Oh, how selfish am I?
God has taken a hold of my heart this morning to show me how truly selfish I am. I am not in a place in my walk of faith that I need to be. I have worried over things going on in my life that are out of my control. Asking God to take hold, but trying to direct His way.
Worrying over what is mine and things I may loose. Convicted this morning that nothing is mine, it is all His and I have to surrender my everything. Take up my cross and follow Him. He took up His cross and said "My heart is ready, Father." He gave His life so that I could have mine. What an ultimate sacrifice He made.

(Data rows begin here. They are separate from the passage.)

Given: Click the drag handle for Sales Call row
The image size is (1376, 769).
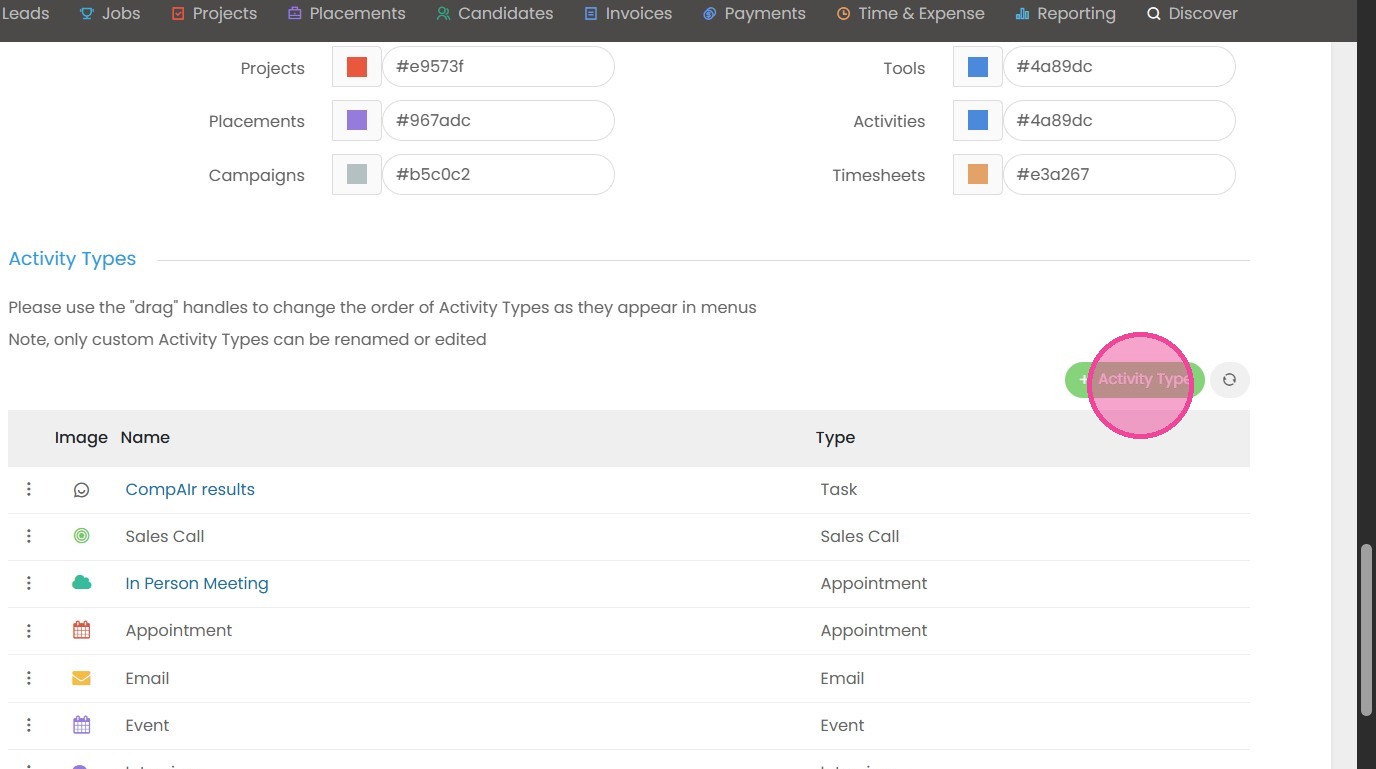Looking at the screenshot, I should point(29,536).
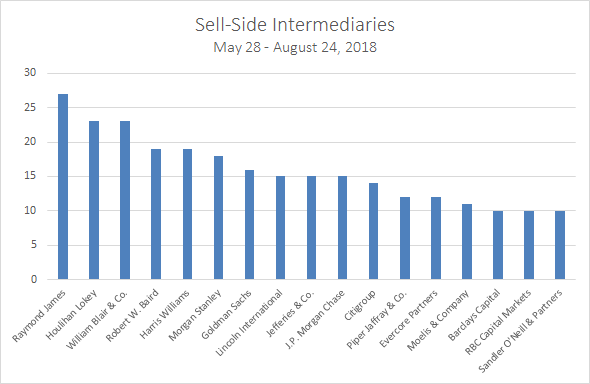Click the Sandler O'Neill & Partners bar
Viewport: 590px width, 384px height.
pyautogui.click(x=560, y=245)
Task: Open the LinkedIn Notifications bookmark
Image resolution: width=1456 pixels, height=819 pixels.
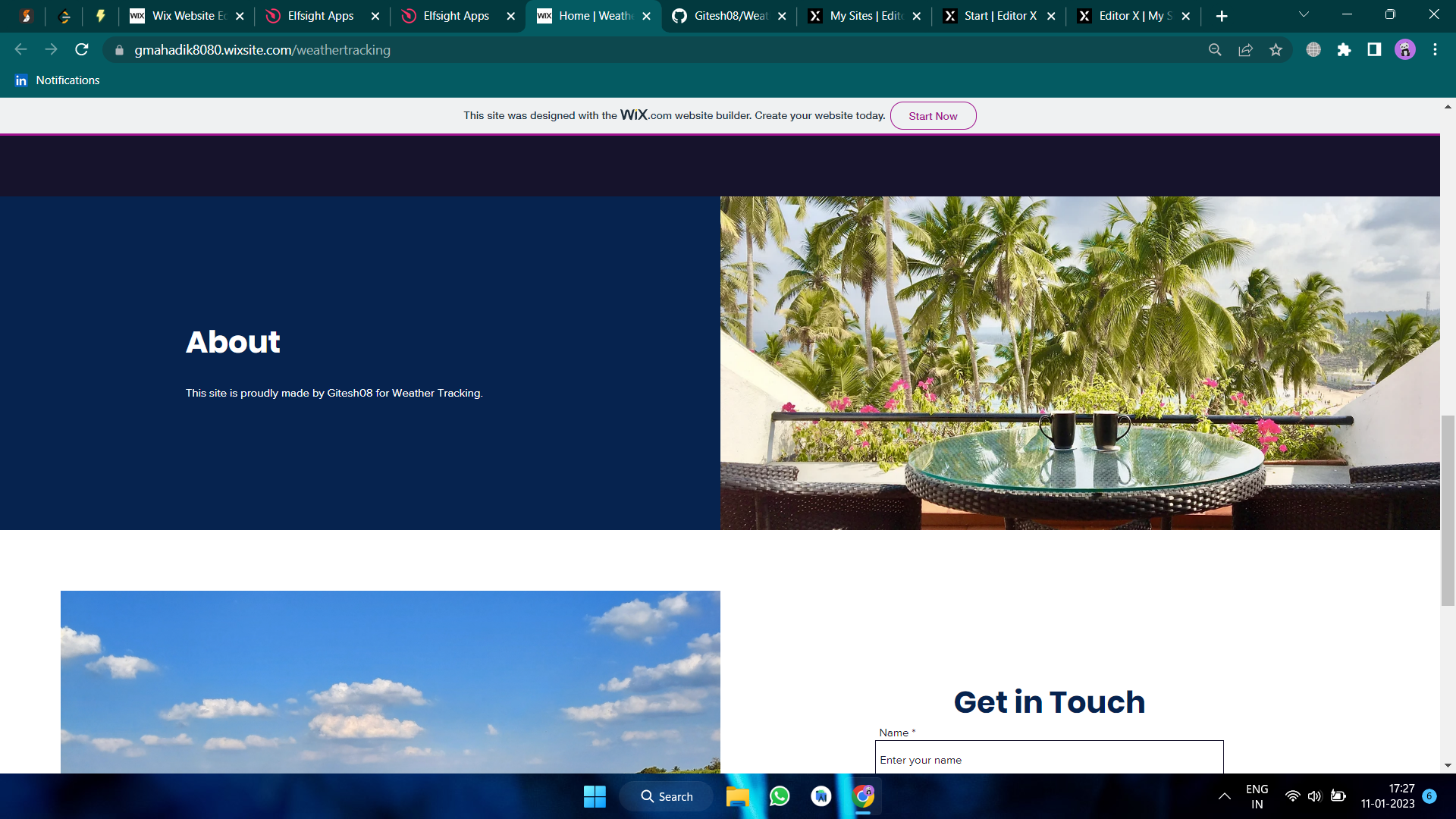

This morning I stumbled across a devotional that touched me in ways I can not express. God led me to a place on His "Resurrection Day" that blindsided me. Thinking and wanting to be inspired by His death and resurrection led me to see what I must do to "die to myself" so that I may be reborn. Honestly, "my heart was not ready" for this. My conviction took hold of my heart and grabbed it like a vice, honest pain surged through me. Pain from shame and fear. Shame, for my actions and the realization that there are times in my life that I do not fully trust. Fear, that I would lose hope should I be called to suffer greatly for my Lord.
I ask that you read the following post:
It really touched me this morning. It showed me where I fail as a Christian. I am thankful for Christ's ultimate sacrifice and His resurrection that showed me how to really follow Him.
May it show you the things in your life that you need to surrender so you may be resurrected. God Bless!